The Court focused much more on control that it did on mere possession. The evidence — taken in a light most favoring Mrs. Scheible (which it must be when summary judgment is being considered) suggested that Jackson retained substantial control. Smith, who lived on the land and was buying it under land contract, had paid only a small portion — about 17% — of the total price. He testified he consulted with Jackson on major alterations, and discussed removal of the tree that allegedly obstructed Travis’ view before the tree was cut down, after the accident. The Court said it wasn’t clear whether Smith just advised Jackson or actually had to obtain his approval for alterations.
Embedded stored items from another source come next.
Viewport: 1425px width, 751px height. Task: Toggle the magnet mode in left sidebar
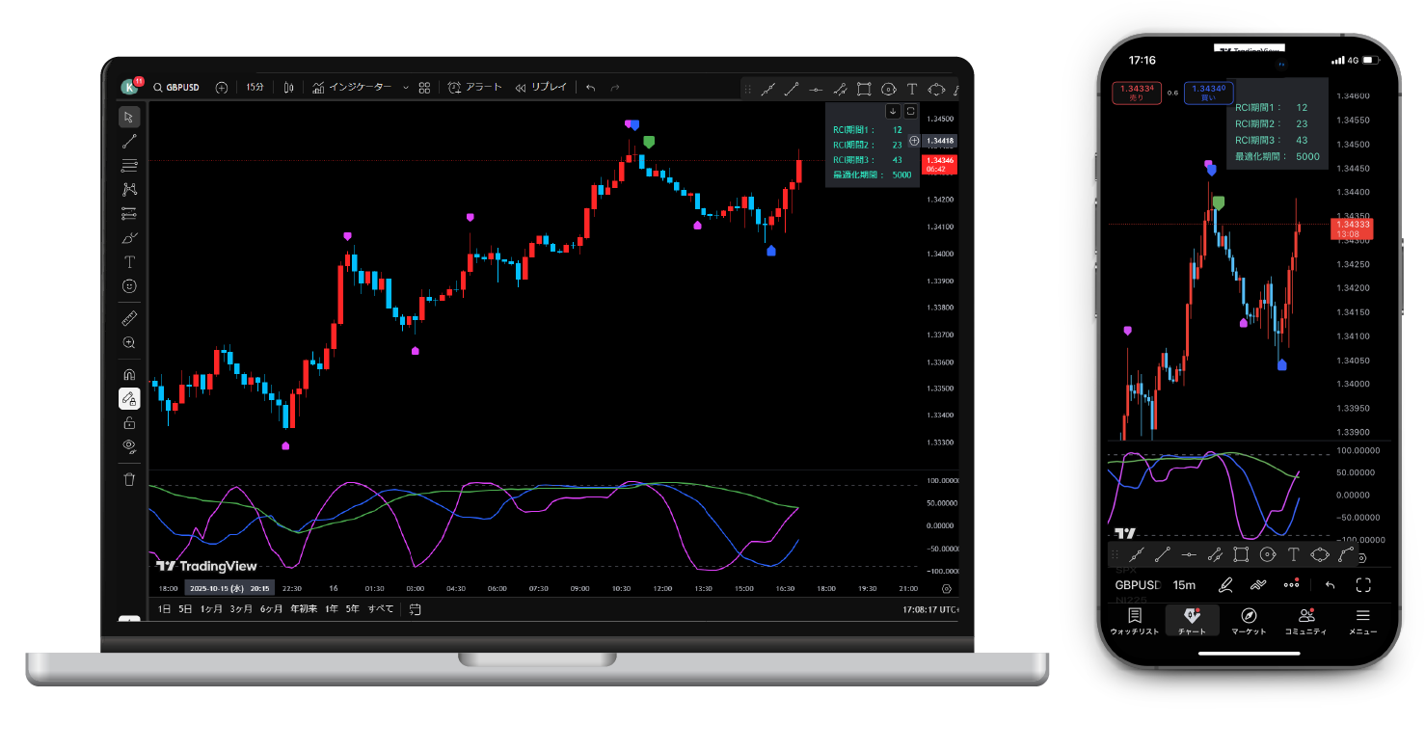coord(129,374)
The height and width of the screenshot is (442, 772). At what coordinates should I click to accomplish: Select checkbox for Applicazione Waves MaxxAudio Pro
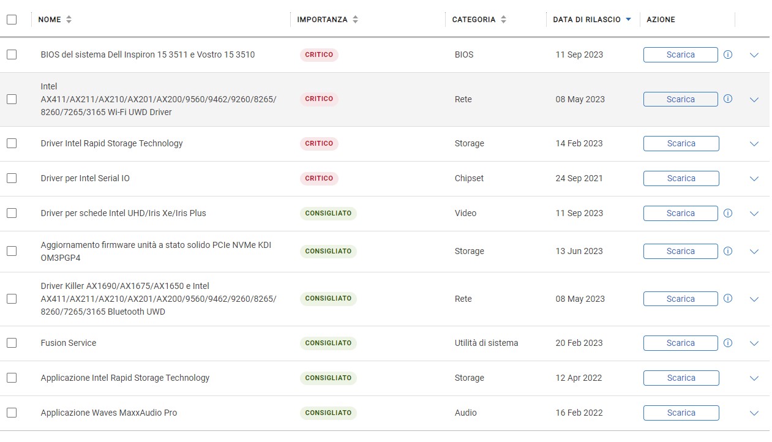(x=12, y=413)
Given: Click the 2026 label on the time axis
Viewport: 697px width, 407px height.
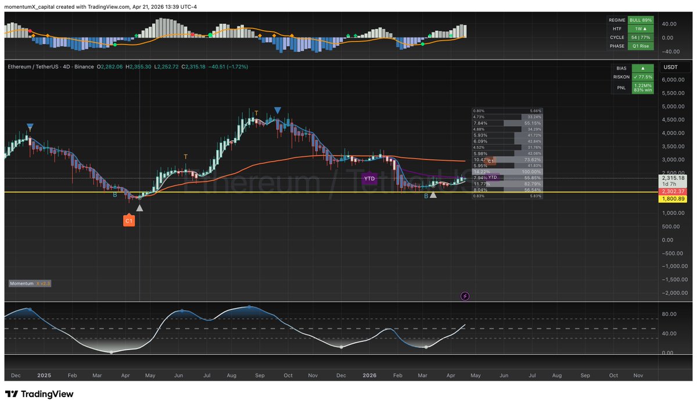Looking at the screenshot, I should point(369,376).
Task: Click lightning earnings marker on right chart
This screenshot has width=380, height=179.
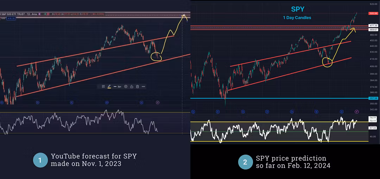Action: (x=356, y=111)
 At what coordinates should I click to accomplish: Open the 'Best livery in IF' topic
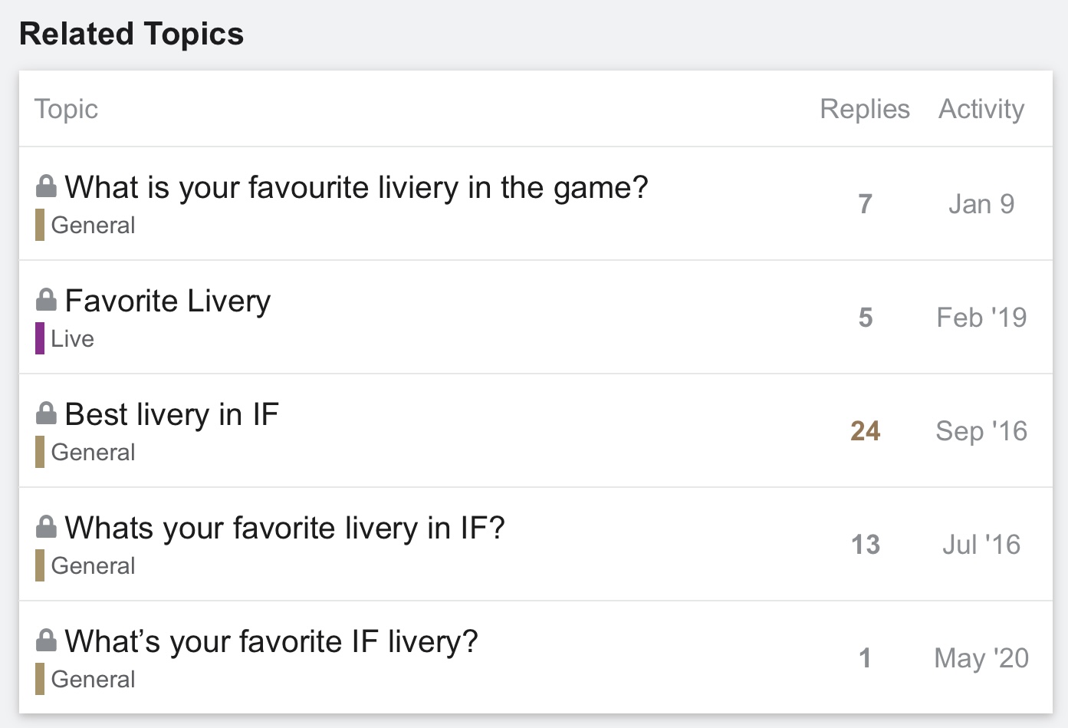point(172,414)
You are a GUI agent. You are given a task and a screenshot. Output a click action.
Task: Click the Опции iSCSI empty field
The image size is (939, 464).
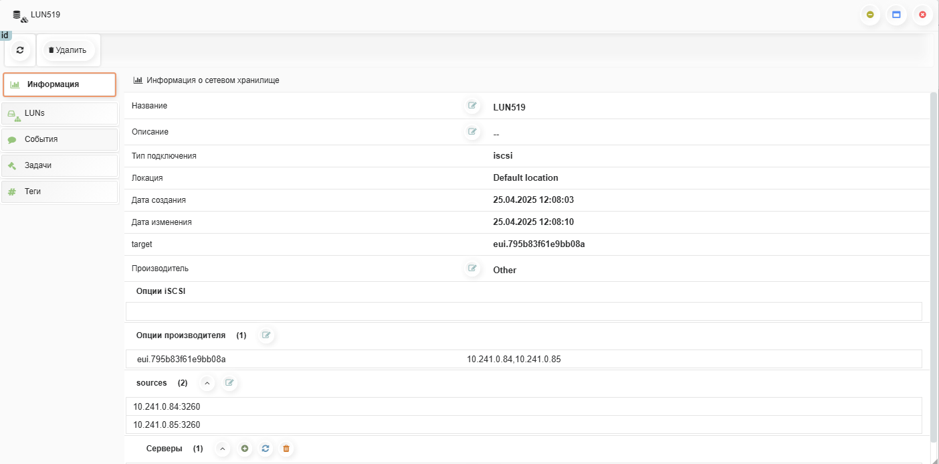524,311
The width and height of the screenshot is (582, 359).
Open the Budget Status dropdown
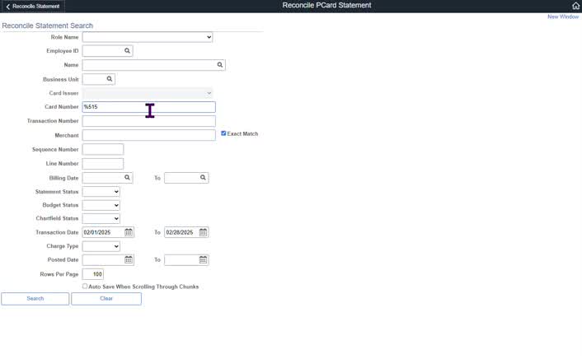pos(101,205)
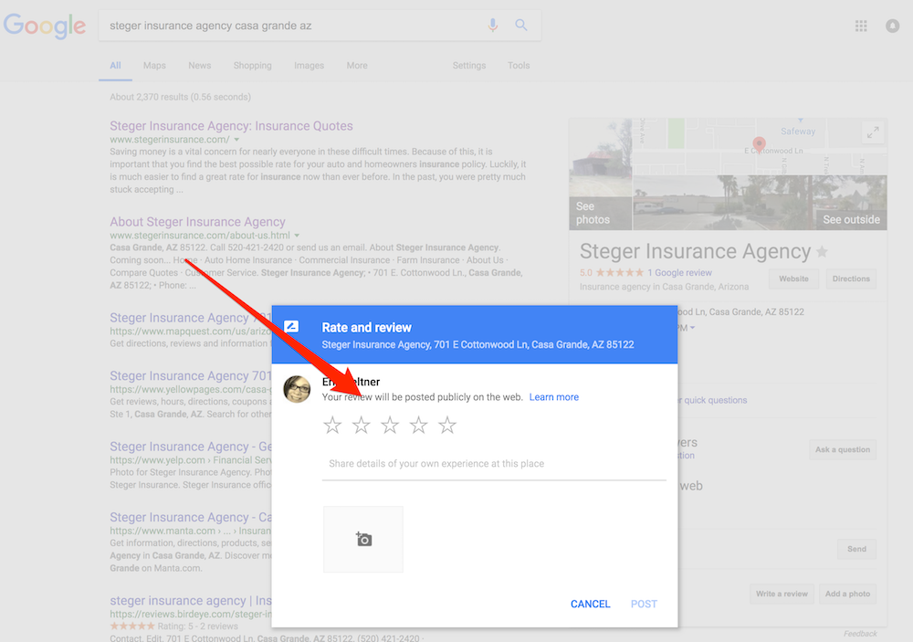
Task: Open the More search menu
Action: pos(357,66)
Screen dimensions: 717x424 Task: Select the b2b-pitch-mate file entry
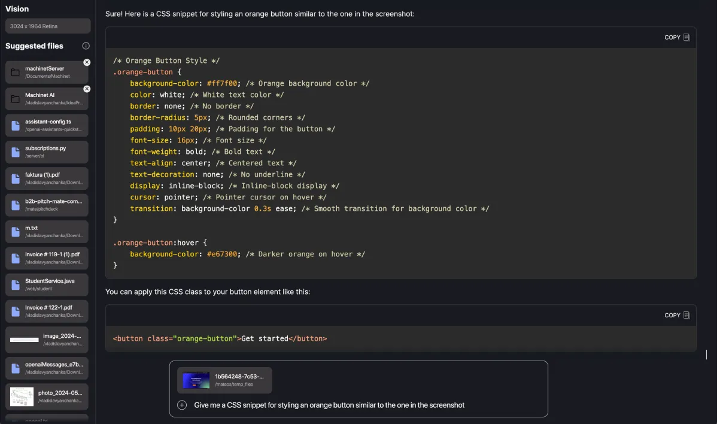tap(47, 205)

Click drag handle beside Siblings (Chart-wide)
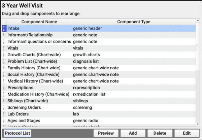(4, 101)
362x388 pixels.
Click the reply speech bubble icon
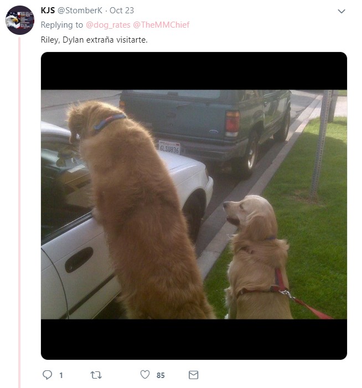[x=47, y=375]
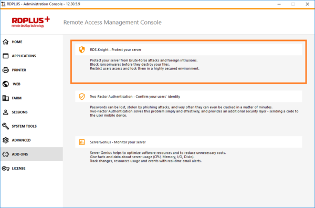Open the Applications window icon
315x208 pixels.
pyautogui.click(x=6, y=56)
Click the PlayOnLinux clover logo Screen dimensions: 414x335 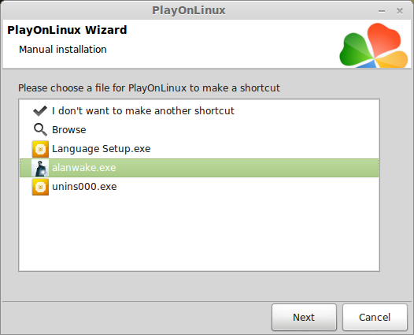point(374,45)
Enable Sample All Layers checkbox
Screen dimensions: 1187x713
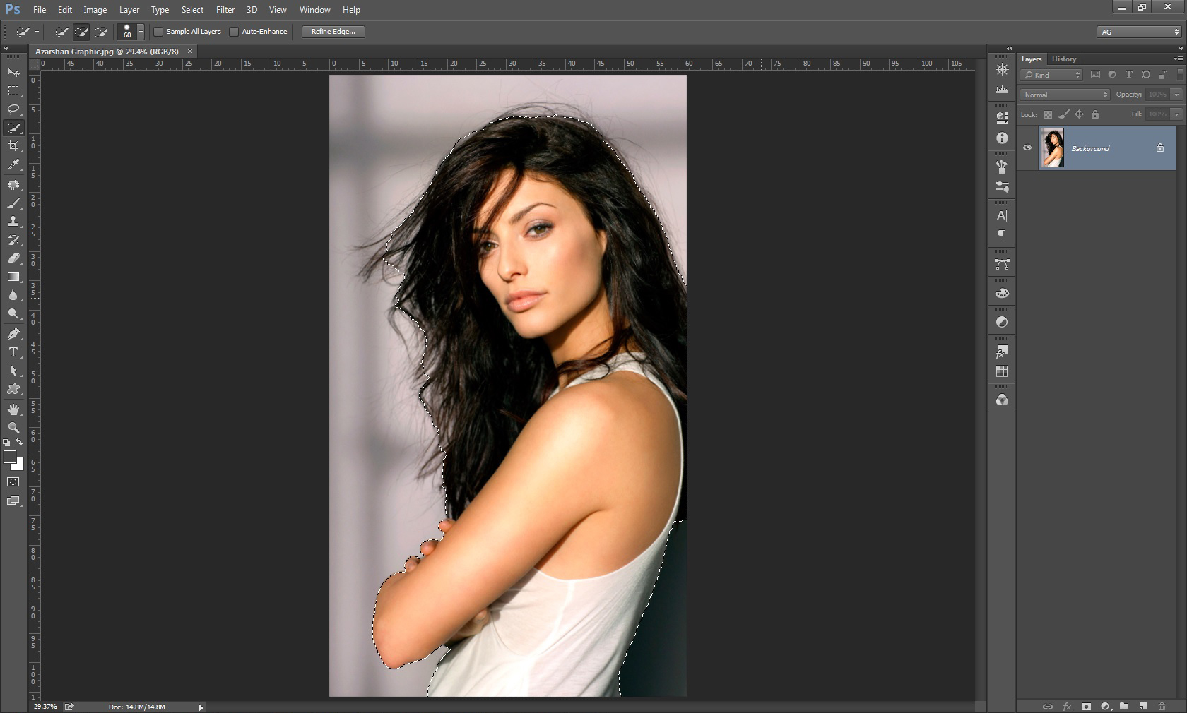[x=159, y=32]
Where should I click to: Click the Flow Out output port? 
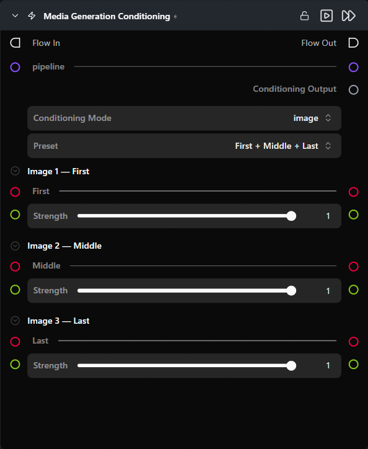353,43
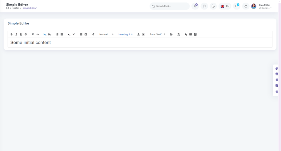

To be sure, Jackson maintained a substantial interest in the property as well as a financial stake: he testified he drove by the property often.

Standards for sightlines at intersections are well established. As a general rule, landowners do well to be aware of them.
The Court held that where a person retains control of property, regardless of the contents of the land installment contract, liability may still attach. The Court said that “[o]ne who assumes the control and management of property cannot escape liability for injuries by showing a want of title in himself.” The fact of a land-sale contract, the Court said, is not itself dispositive as to the vendor’s non-liability.
What’s more, the fact that Jackson and Smith deviated from the precise terms of the contract bothered the Court. The contract terms provided Smith would carry insurance on the property, with the Jacksons and Smith being named as insureds. However, Jackson kept his existing insurance policies on the property in place. He paid the premiums and Smith reimbursed him. The Court held that this meant that Jackson’s use of the property was insured, but Smith — the person Jackson asserted to have been the only one with control of the property — had no coverage at all. The Court found it ironic that Jackson sought to avoid responsibility for the condition of the property, yet maintained two insurance policies on which he was the sole insured. Along with other elements of the case, the Court held, Jackson’s insuring himself to the exclusion of his vendee, Smith, supported the reasonable inference that Jackson controlled the property.
Summary judgment was reversed and the case was sent to trial.